Given the broad societal dependence on reliable electricity as well as the interdependence between the electric sector and other sectors such as oil and gas, and telecommunication and transportation, experts have been recommending that the US Federal DOE isolate R&D funds and take the following steps in a cost-effective manner to develop the next-generation grid operating system:

  1. Convene a technical conference or webinars with key industry stakeholders to develop the vision and roadmap for the next-generation EMS. The starting point for these conferences is a draft vision and roadmap to be developed by DOE’s Grid Technology Team.
  2. Assemble a team of computational mathematicians and power systems engineers to assess the available technologies and identify those suitable to dramatically enhance the EMS system capability in a cost-effective manner. Specifically, identify technologies that enhance computational and analytic capability that can support real time situational awareness at the second or sub-second level and identify technologies that enable real time analysis of exploratory load flows that represent potential near-future states, including contingency analysis and solutions for potential limit violations.
  3. Determine how to integrate new, synchronized, voluminous, detailed and robust real time information such as from PMUs within the next generation EMS for model verification, visualization of system conditions, identification of problem conditions and other applications. Multiple sources of data should be integrated from applications such as digital fault recorder data and disturbance characterization while also enabling the move from State Estimation to a State Measurement mindset. Leverage existing foundational elements such as Common Information Model concepts for integration with Geospatial Information Systems and other applications that require significant information exchange.
  4. Develop EMS performance specifications for implementation of EMS improvements to further mitigate the likelihood of blackouts resulting from the lack of situational awareness or analytical tools and models to address our grid future. Identify and establish a path forward that accommodates enhanced automated control actions to support grid stability, reduce oscillations and maintain safe operating margins.
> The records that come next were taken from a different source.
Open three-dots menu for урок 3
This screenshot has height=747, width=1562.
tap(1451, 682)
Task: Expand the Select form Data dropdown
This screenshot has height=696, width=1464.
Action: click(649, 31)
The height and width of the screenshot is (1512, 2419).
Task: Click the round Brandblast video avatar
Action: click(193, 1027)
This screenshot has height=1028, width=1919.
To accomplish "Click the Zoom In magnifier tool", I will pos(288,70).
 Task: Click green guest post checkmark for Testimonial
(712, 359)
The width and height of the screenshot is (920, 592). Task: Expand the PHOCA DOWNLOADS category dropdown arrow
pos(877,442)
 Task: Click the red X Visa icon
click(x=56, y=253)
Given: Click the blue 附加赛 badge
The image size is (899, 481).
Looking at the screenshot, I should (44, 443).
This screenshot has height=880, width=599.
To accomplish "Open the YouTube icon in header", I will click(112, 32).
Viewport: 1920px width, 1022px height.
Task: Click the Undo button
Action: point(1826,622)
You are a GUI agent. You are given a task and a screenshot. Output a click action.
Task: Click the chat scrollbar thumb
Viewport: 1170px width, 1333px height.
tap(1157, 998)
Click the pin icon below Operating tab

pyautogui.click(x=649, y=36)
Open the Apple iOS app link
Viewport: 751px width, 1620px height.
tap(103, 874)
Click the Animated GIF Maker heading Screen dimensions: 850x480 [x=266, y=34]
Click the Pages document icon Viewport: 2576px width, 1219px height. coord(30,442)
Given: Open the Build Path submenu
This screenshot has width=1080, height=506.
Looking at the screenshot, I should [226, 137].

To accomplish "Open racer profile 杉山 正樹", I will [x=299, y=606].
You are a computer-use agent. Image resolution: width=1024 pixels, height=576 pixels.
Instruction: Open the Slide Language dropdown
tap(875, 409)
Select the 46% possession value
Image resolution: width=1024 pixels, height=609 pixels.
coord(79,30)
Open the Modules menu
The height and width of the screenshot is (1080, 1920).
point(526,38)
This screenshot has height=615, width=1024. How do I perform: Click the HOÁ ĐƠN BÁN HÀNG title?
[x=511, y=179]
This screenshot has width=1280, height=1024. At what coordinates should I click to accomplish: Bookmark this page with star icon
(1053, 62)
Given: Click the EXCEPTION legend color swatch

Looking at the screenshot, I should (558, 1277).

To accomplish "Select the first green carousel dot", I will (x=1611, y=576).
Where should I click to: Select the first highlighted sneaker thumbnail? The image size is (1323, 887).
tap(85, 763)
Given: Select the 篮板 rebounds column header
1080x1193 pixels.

Specifications should include:

  • Flexibility required to accommodate a wide variety of new and emerging technologies, such as distributed generation, variable generation resources, demand response, growing number of non-utility sources of data and control systems in its operations, nodal distribution markets, micro-grids and other changes in distribution topology and local control, voltage optimization, reactive power management, and enhanced automated control for grid stability to reduce oscillations in areas of modeling, simulation, visualization, operation and control.
  • Consideration of the human factors involved inside control centers. Any new EMS designs should provide grid operators with common, understandable real time displays to enhance grid visualization, which can be shared among operators of neighboring systems.
  • Enhanced and common modeling of the grid, including special protection systems, remedial action schemes, safety nets, automatic separation schemes and other relay schemes in order to give operators a complete understanding of how the power system components will perform following contingencies.
  • Integration and coordination with SCADA-based Distribution Management Systems (DMS). Information exchange between transmission and distribution control entities becomes crucial for both situational awareness and control. Once the data integration is achieved, application coordination will provide a high level of efficiency.